Responsibilities and Duties
- Assist in defining ultra‑high‑bandwidth, non‑blocking AI network fabrics (Clos spine‑leaf‑super‑spine architectures) for large‑scale distributed AI workloads.
• Optimize performance of lossless Ethernet fabrics using congestion control mechanisms such as PFC, ECN, and DCQCN to support RDMA/RoCEv2 communication.
• Lead initiatives to implement NetDevOps practices and develop automation for provisioning, configuration management, and network remediation.
• Design and deploy high‑resolution telemetry pipelines to monitor network health, detect microbursts, and analyze congestion patterns.
• Support modeling, deployment, configuration, and monitoring of data center network fabrics including scale‑out, scale‑up, and front‑end networks.
• Collaborate cross‑functionally with hardware engineers, AI researchers, and data center operations teams to co‑design high‑performance infrastructure.
• Provide technical leadership and mentorship to network engineers while establishing best practices and operational standards.
• Contribute to the long‑term networking strategy and roadmap for Graphcore’s AI infrastructure.

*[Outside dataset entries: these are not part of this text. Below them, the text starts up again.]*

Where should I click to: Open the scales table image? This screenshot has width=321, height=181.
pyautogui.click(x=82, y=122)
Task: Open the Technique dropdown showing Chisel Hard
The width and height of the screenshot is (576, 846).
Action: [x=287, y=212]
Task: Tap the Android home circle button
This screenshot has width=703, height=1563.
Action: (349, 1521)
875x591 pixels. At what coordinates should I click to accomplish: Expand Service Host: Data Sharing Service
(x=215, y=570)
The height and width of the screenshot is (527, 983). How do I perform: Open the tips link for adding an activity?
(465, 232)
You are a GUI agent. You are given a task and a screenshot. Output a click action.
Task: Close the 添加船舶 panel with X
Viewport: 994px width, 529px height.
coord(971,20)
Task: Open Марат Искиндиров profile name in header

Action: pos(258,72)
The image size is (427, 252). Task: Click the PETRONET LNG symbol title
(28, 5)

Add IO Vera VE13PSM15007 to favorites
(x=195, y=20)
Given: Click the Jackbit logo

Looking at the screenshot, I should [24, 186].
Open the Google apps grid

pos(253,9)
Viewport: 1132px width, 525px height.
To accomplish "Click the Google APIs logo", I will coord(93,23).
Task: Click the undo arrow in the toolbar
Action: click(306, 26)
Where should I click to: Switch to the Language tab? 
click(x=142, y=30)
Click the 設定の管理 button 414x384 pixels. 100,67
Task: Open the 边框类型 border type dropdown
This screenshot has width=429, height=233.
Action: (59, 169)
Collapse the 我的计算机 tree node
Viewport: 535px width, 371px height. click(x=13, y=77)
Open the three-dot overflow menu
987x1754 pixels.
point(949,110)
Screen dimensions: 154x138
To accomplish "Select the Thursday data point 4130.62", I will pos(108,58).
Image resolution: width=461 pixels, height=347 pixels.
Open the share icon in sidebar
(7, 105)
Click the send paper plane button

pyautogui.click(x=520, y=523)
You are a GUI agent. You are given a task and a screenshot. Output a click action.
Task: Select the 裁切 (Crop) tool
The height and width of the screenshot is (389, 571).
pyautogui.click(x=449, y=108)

• Research and evaluate next‑generation high‑speed networking technologies and vendor solutions.
Candidate Profile
Essential
- BS or MS or equivalent experience in Computer Science, Electrical Engineering, Network Engineering, or related technical discipline.
• 12+ years of progressive network engineering experience with at least 3 years in hyperscale, high‑density, or HPC data center environments.
• Expert‑level knowledge of data center routing and switching protocols including BGP, OSPF, and EVPN‑VXLAN architectures.
• Strong operational understanding of RDMA networking technologies such as RoCEv2 or InfiniBand.
• Hands‑on experience with modern merchant silicon networking platforms and NOS platforms such as Arista EOS, Cisco NX‑OS, or SONiC.
• Experience deploying high‑speed network technologies including 400G/800G optics and large‑scale fabric architectures.
• Proficiency in automation and scripting languages such as Python, Go, Bash, or similar tools.
• Strong collaboration and communication skills across cross‑functional engineering teams.
Desirable
- Experience operating large‑scale AI or GPU clusters.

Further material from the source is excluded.